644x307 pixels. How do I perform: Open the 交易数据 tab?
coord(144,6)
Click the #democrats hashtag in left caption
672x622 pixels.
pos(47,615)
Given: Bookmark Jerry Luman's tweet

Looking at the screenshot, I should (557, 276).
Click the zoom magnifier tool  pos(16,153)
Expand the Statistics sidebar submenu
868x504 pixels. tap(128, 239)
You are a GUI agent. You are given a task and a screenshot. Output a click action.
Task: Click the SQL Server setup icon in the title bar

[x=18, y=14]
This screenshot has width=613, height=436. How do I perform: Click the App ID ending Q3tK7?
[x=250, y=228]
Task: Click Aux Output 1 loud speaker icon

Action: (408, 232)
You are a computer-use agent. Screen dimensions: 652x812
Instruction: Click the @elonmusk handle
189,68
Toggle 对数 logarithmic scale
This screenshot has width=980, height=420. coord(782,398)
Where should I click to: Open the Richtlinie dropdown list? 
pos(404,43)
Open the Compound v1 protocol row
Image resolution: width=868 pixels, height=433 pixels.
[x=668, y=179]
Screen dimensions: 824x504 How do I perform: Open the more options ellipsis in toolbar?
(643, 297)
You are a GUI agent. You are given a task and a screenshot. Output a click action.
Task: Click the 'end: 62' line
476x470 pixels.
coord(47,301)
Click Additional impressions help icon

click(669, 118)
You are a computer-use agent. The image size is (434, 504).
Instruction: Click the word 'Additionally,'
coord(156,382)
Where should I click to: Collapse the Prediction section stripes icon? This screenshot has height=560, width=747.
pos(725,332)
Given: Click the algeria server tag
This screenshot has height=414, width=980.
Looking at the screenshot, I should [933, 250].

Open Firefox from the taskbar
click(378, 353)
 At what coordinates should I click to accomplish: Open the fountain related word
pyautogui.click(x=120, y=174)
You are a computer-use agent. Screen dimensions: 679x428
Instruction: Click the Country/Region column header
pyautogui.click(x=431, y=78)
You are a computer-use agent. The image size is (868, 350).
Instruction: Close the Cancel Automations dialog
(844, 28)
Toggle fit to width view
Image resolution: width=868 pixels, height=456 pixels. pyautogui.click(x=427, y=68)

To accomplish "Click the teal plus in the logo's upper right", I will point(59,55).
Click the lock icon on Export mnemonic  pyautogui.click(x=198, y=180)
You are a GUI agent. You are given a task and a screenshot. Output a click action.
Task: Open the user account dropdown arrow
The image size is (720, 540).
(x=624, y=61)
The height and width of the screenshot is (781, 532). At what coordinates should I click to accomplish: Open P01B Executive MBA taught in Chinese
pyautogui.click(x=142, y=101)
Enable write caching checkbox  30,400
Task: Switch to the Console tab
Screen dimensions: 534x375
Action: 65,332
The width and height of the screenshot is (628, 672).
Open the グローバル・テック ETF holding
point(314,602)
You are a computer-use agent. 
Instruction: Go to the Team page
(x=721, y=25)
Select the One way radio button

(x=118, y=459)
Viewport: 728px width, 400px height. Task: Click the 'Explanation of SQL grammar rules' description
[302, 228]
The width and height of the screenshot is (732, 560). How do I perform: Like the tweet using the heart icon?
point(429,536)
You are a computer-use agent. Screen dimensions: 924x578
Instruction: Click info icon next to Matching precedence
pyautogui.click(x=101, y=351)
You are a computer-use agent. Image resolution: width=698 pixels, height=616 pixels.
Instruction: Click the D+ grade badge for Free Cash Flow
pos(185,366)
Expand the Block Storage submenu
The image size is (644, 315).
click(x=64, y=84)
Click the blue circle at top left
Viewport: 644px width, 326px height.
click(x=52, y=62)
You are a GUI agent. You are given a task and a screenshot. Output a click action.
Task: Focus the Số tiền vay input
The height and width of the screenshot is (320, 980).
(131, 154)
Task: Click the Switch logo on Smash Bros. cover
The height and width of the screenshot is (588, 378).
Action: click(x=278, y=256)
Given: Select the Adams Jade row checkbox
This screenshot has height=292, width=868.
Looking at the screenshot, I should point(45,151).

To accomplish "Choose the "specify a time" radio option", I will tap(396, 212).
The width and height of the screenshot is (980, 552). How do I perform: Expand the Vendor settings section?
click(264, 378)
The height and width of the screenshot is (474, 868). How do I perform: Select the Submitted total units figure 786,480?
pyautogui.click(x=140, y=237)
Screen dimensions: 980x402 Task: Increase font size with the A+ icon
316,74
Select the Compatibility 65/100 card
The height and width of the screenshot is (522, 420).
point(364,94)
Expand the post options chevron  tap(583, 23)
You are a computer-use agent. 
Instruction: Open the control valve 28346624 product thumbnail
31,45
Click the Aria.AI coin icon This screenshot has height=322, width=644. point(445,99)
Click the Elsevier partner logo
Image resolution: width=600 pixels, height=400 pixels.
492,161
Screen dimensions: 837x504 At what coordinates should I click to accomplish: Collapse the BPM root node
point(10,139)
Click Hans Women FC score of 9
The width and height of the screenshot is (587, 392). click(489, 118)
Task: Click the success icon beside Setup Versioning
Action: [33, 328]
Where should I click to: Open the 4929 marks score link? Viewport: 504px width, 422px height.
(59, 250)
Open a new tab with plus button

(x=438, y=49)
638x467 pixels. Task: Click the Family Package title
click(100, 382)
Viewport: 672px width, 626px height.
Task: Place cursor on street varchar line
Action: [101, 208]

Task to carry out - An exact transcription of all the material above is the expected answer.

Result -
644x307 pixels. How do I perform: Open the 交易数据 tab?
coord(144,6)
Click the #democrats hashtag in left caption
672x622 pixels.
pos(47,615)
Given: Bookmark Jerry Luman's tweet

Looking at the screenshot, I should (557, 276).
Click the zoom magnifier tool  pos(16,153)
Expand the Statistics sidebar submenu
868x504 pixels. tap(128, 239)
You are a GUI agent. You are given a task and a screenshot. Output a click action.
Task: Click the SQL Server setup icon in the title bar

[x=18, y=14]
This screenshot has width=613, height=436. How do I perform: Click the App ID ending Q3tK7?
[x=250, y=228]
Task: Click Aux Output 1 loud speaker icon

Action: (408, 232)
You are a computer-use agent. Screen dimensions: 652x812
Instruction: Click the @elonmusk handle
189,68
Toggle 对数 logarithmic scale
This screenshot has width=980, height=420. coord(782,398)
Where should I click to: Open the Richtlinie dropdown list? 
pos(404,43)
Open the Compound v1 protocol row
Image resolution: width=868 pixels, height=433 pixels.
[x=668, y=179]
Screen dimensions: 824x504 How do I perform: Open the more options ellipsis in toolbar?
(643, 297)
You are a GUI agent. You are given a task and a screenshot. Output a click action.
Task: Click the 'end: 62' line
476x470 pixels.
coord(47,301)
Click Additional impressions help icon

click(669, 118)
You are a computer-use agent. The image size is (434, 504).
Instruction: Click the word 'Additionally,'
coord(156,382)
Where should I click to: Collapse the Prediction section stripes icon? This screenshot has height=560, width=747.
pos(725,332)
Given: Click the algeria server tag
This screenshot has height=414, width=980.
Looking at the screenshot, I should [933, 250].

Open Firefox from the taskbar
click(378, 353)
 At what coordinates should I click to accomplish: Open the fountain related word
pyautogui.click(x=120, y=174)
You are a computer-use agent. Screen dimensions: 679x428
Instruction: Click the Country/Region column header
pyautogui.click(x=431, y=78)
You are a computer-use agent. The image size is (868, 350).
Instruction: Close the Cancel Automations dialog
(844, 28)
Toggle fit to width view
Image resolution: width=868 pixels, height=456 pixels. pyautogui.click(x=427, y=68)

To accomplish "Click the teal plus in the logo's upper right", I will point(59,55).
Click the lock icon on Export mnemonic  pyautogui.click(x=198, y=180)
You are a GUI agent. You are given a task and a screenshot. Output a click action.
Task: Open the user account dropdown arrow
The image size is (720, 540).
(x=624, y=61)
The height and width of the screenshot is (781, 532). At what coordinates should I click to accomplish: Open P01B Executive MBA taught in Chinese
pyautogui.click(x=142, y=101)
Enable write caching checkbox  30,400
Task: Switch to the Console tab
Screen dimensions: 534x375
Action: 65,332
The width and height of the screenshot is (628, 672).
Open the グローバル・テック ETF holding
point(314,602)
You are a computer-use agent. 
Instruction: Go to the Team page
(x=721, y=25)
Select the One way radio button

(x=118, y=459)
Viewport: 728px width, 400px height. Task: Click the 'Explanation of SQL grammar rules' description
[302, 228]
The width and height of the screenshot is (732, 560). How do I perform: Like the tweet using the heart icon?
point(429,536)
You are a computer-use agent. Screen dimensions: 924x578
Instruction: Click info icon next to Matching precedence
pyautogui.click(x=101, y=351)
You are a computer-use agent. Image resolution: width=698 pixels, height=616 pixels.
Instruction: Click the D+ grade badge for Free Cash Flow
pos(185,366)
Expand the Block Storage submenu
The image size is (644, 315).
click(x=64, y=84)
Click the blue circle at top left
Viewport: 644px width, 326px height.
click(x=52, y=62)
You are a GUI agent. You are given a task and a screenshot. Output a click action.
Task: Focus the Số tiền vay input
The height and width of the screenshot is (320, 980).
(131, 154)
Task: Click the Switch logo on Smash Bros. cover
The height and width of the screenshot is (588, 378).
Action: click(x=278, y=256)
Given: Select the Adams Jade row checkbox
This screenshot has height=292, width=868.
Looking at the screenshot, I should point(45,151).

To accomplish "Choose the "specify a time" radio option", I will tap(396, 212).
The width and height of the screenshot is (980, 552). How do I perform: Expand the Vendor settings section?
click(264, 378)
The height and width of the screenshot is (474, 868). How do I perform: Select the Submitted total units figure 786,480?
pyautogui.click(x=140, y=237)
Screen dimensions: 980x402 Task: Increase font size with the A+ icon
316,74
Select the Compatibility 65/100 card
The height and width of the screenshot is (522, 420).
point(364,94)
Expand the post options chevron  tap(583, 23)
You are a computer-use agent. 
Instruction: Open the control valve 28346624 product thumbnail
31,45
Click the Aria.AI coin icon This screenshot has height=322, width=644. point(445,99)
Click the Elsevier partner logo
Image resolution: width=600 pixels, height=400 pixels.
492,161
Screen dimensions: 837x504 At what coordinates should I click to accomplish: Collapse the BPM root node
point(10,139)
Click Hans Women FC score of 9
The width and height of the screenshot is (587, 392). click(489, 118)
Task: Click the success icon beside Setup Versioning
Action: [33, 328]
Where should I click to: Open the 4929 marks score link? Viewport: 504px width, 422px height.
(59, 250)
Open a new tab with plus button

(x=438, y=49)
638x467 pixels. Task: Click the Family Package title
click(100, 382)
Viewport: 672px width, 626px height.
Task: Place cursor on street varchar line
Action: [101, 208]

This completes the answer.